PCR reactions were performed at 35 cycles of 1 min at 94°C, 2 min at 52°C, and 1 min at 72°C using a GC 2 PCR kit (Clontech). Finished PCR reactions were purified with a QIAGEN PCR Cleanup Kit and prepared for sequencing.
All DNA sequencing was performed in The Mental Retardation Research Center Sequencing Core Facility located within Children's Hospital Boston. Sequencing reactions were prepared with ∼50 ng of PCR product and 10 pm of primer in a 12 µl reaction volume. DNA was fluorescently labeled and analyzed on an Applied Biosystems 3730 DNA Analyzer. The sequences were imported into Sequencher and comparisons made between wild-type and sapje-like DNA and cDNA sequence to identify the exon missing in the mutant fish and the causative mutation. In addition, at least 10 linked SNPs were also identified as part of this analysis.

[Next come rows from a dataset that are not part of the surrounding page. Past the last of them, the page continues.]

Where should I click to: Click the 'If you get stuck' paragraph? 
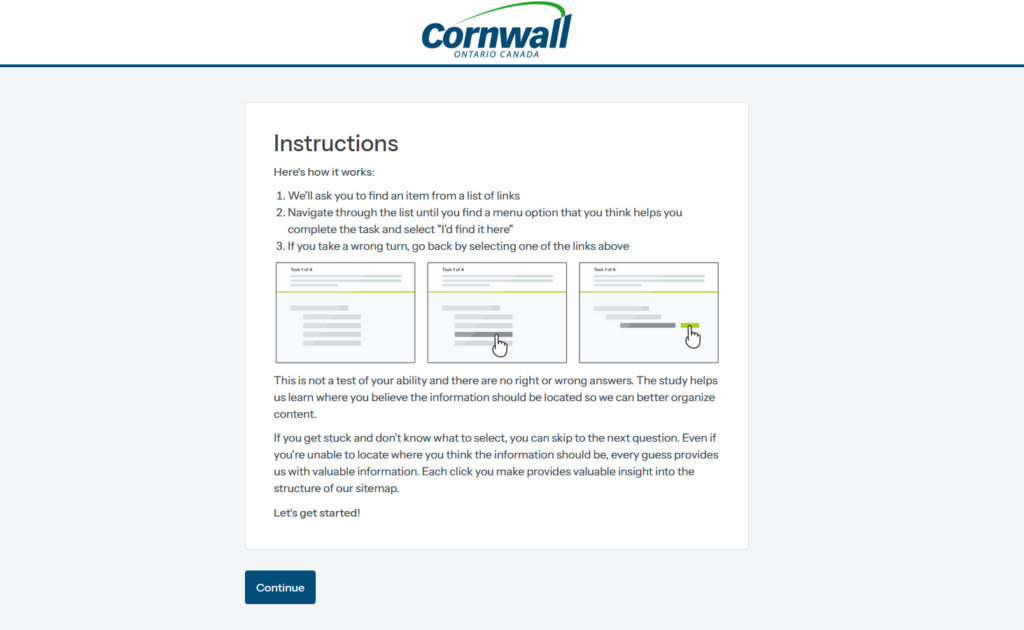point(495,463)
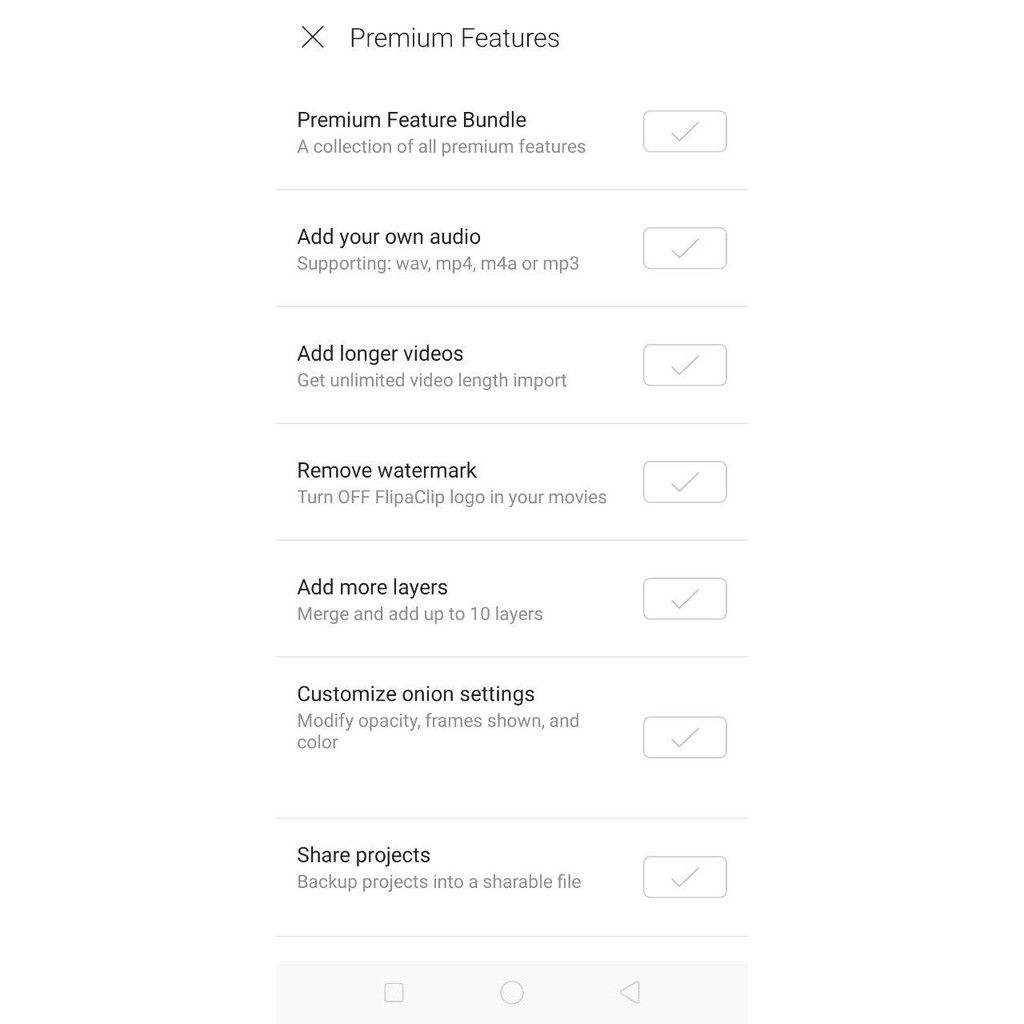Toggle the Add your own audio checkmark

(684, 248)
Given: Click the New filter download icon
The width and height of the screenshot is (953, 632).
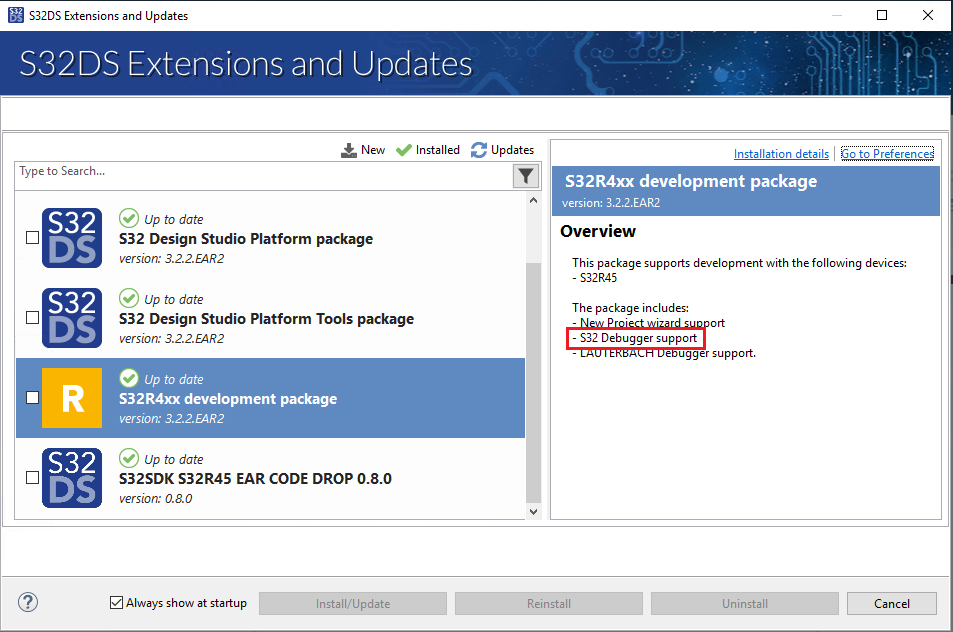Looking at the screenshot, I should click(x=348, y=150).
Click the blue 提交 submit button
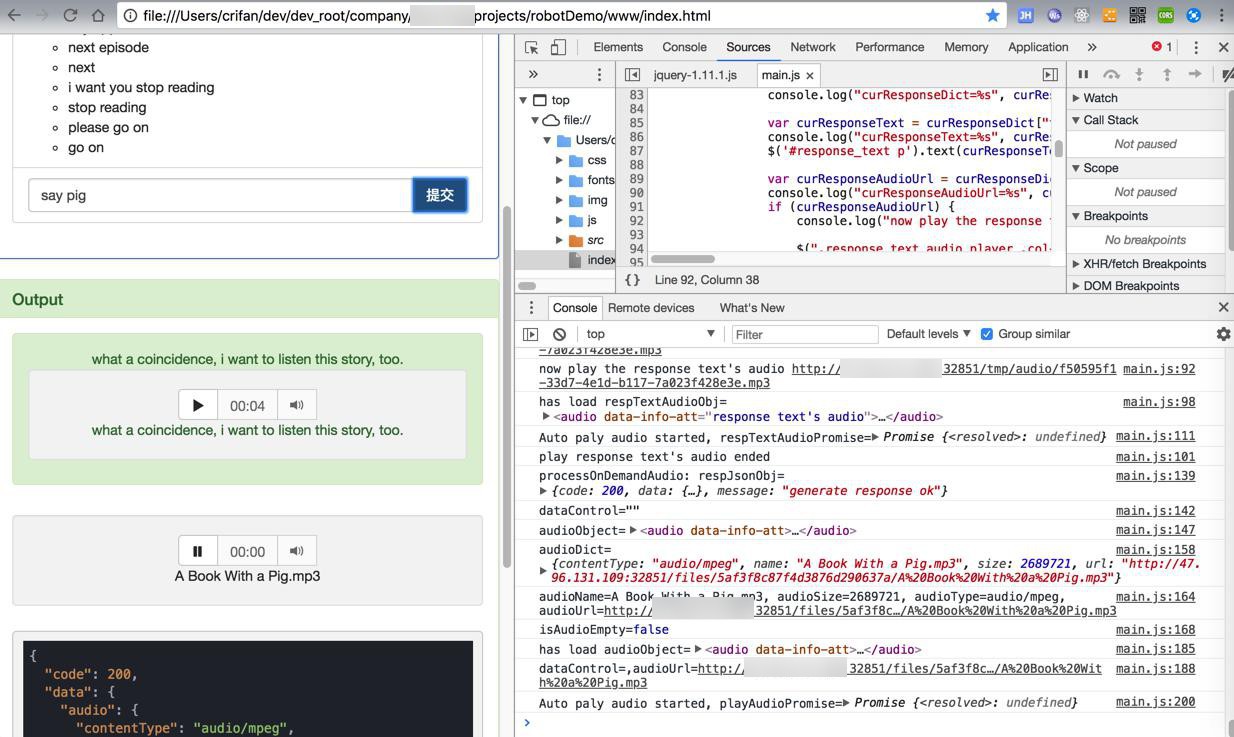The width and height of the screenshot is (1234, 737). tap(440, 195)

This work was supported by a National Institutes of Health Program Project Grant (grant number 5P50NS040828-07 to L.M.K.); the Bernard F. and Alva B. Gimbel Foundation ( to L.M.K.) and a Developmental Grant awarded by the Muscular Dystrophy Association (to J.R.G). Funding for the Children's Hospital Sequencing Facility was provided by a NIH grant to the Mental Retardation and Developmental Disabilities Research Center (MRDDRC) Molecular Genetics Core Facility at Children's Hospital Boston (grant number 5P30HD018655-26).
We would like to acknowledge members of the Kunkel and Zon laboratory for their experimental advice, help in performing these experiments and the drafting of this manuscript. Specifically, we would like to thank Dr Yi Zhou and Dr Len Zon (both of Children's Hospital Boston) for their helpful advice and providing necessary fishroom space. In addition, we are grateful to Chris Lawrence and Tim Jones who managed our fish facility. We would also like to thank members of the Children's Hospital Sequencing Facility including Christine Briggs and Hal Schneider for sequencing the zebrafish dystrophin PCR products. L.M.K. is an investigator of the Howard Hughes Medical Institute.
Conflict of Interest statement. None declared.